The land holds nine springs and three tanques, reservoirs that fill daily during the irrigation season, providing water to gardens below. On this day, autumn is spinning cottonwood leaves into gold. Sunflowers and river willows surround a reservoir that ends in a rockwork dam built more than 200 years ago. Correa-Skartwed muses about adding hammocks, restoring an orchard of heirloom apples, and seeing the space grow into a community jewel.
“Everything the land grant once did, they did for the good of the community,” she says. “That’s what we’re trying to do again. We want this to be a place for locals to come and know our history.”
The land grant is attempting to reclaim more than 3,000 Bureau of Land Management acres north of the subdivisions, a parcel contested by a nearby gravel mine that wants to expand and other Placitans who hope to preserve it as open space.
It has become a reliable place to see wild horses, whose numbers have grown to an estimated 150 in the past two decades. (The horses also make it into neighborhoods, where the damage they do to gardens and native plants, as well as the risks they pose to drivers, have made their presence a flashpoint.)
Correa-Skartwed laments the horses’ impact on medicinal plants once gathered on that northern parcel. The recreation area could one day bring some of it back, she says, and the land grant might acquire more property for other purposes—even ones that might benefit the horses.
She and her husband recently moved to land that she inherited in the village, a space where she can almost hear the whispers of the past.
“There are times when I lean against a big tree and think, My great-great-great-great-grandfather may have been by this tree and had the same dreams as me,” she says. “Our forefathers bled and sweat to have land to leave us, and we’re stewards of that. You can feel the pride and history.”
OUT AND ABOUT
Get active. The two parking lots for the Placitas Area Trails are off NM 165, about 2.5 and 3 miles east of the I-25 intersection. Find maps and other info at Placitas Area Trail Association. Las Placitas Association oversees a 560-acre parcel of City of Albuquerque Open Space, with gentle trails, wildflowers, and birds, plus access to BLM property beyond it. Go to Las Placitas Association for directions. For Cibola National Forest trails in Placitas, go to the Placitas Trail System.

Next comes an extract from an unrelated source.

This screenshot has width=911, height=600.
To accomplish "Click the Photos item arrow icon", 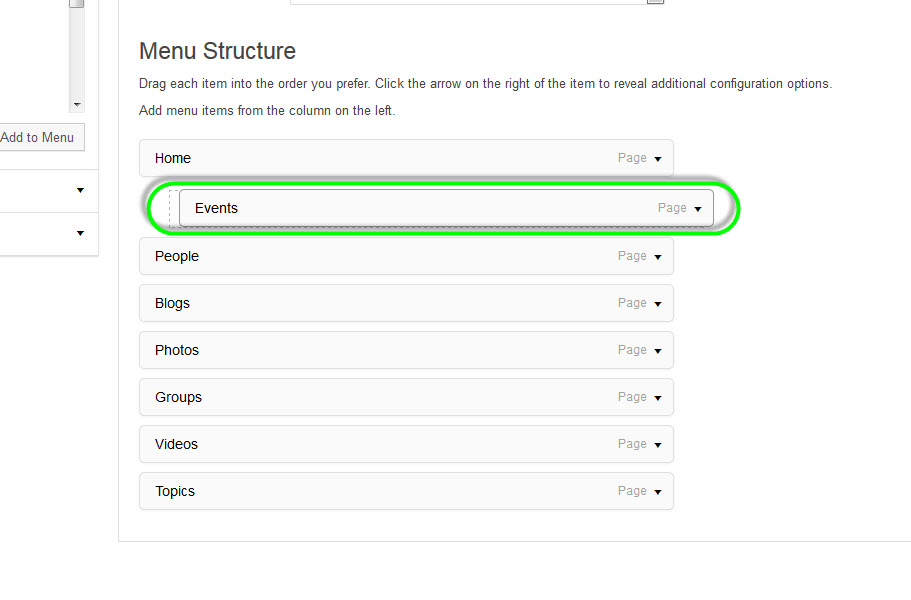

Get comfy. El Campo del Oso, a recreational area owned by the San Antonio de Las Huertas Land Grant, plans to host public events when it’s safe to do so. Rentals of the property, including campouts, can be arranged through the Hipcamp website.
Get fed. Blades’ Bistro and the Placitas Café are in the Homestead Village shopping center, on NM 165 about 2.5 miles east of I-25. The Merc grocery store sells fresh meals from its deli counter and boasts an impressive wine selection.
Get arty. Wild Hearts Gallery is also in Homestead Village. Learn about its artists and special events at.
Get local. Every December, Las Placitas Presbyterian Church’s Earth Care Fellowship hosts a candlelight poetry reading on the winter solstice. This year’s event, on December 21, 2020 will be livestreamed, with only the poets in attendance. San Antonio Catholic Mission’s annual Christmas Eve Las Posadas is a farolito-lined community favorite that may or may not be held this year; call 505-867-5252 for the latest.
Wild horses graze on an open ridge near the Overlook subdivision.
WILD ABOUT HORSES
It can feel magical to come upon free-roaming horses in Placitas, but their presence stirs sharp debates about their environmental impact, their long-term health, and the dangers they pose—and face—on roads. Several bands of horses roam through the BLM property north of the newer subdivisions and wander through neighborhoods, generally in the eastern part of the community. Drive carefully, enjoy their presence, take pictures, but do not pet or feed them. A key to their survival is to keep them wary of humans and especially of cars and roads.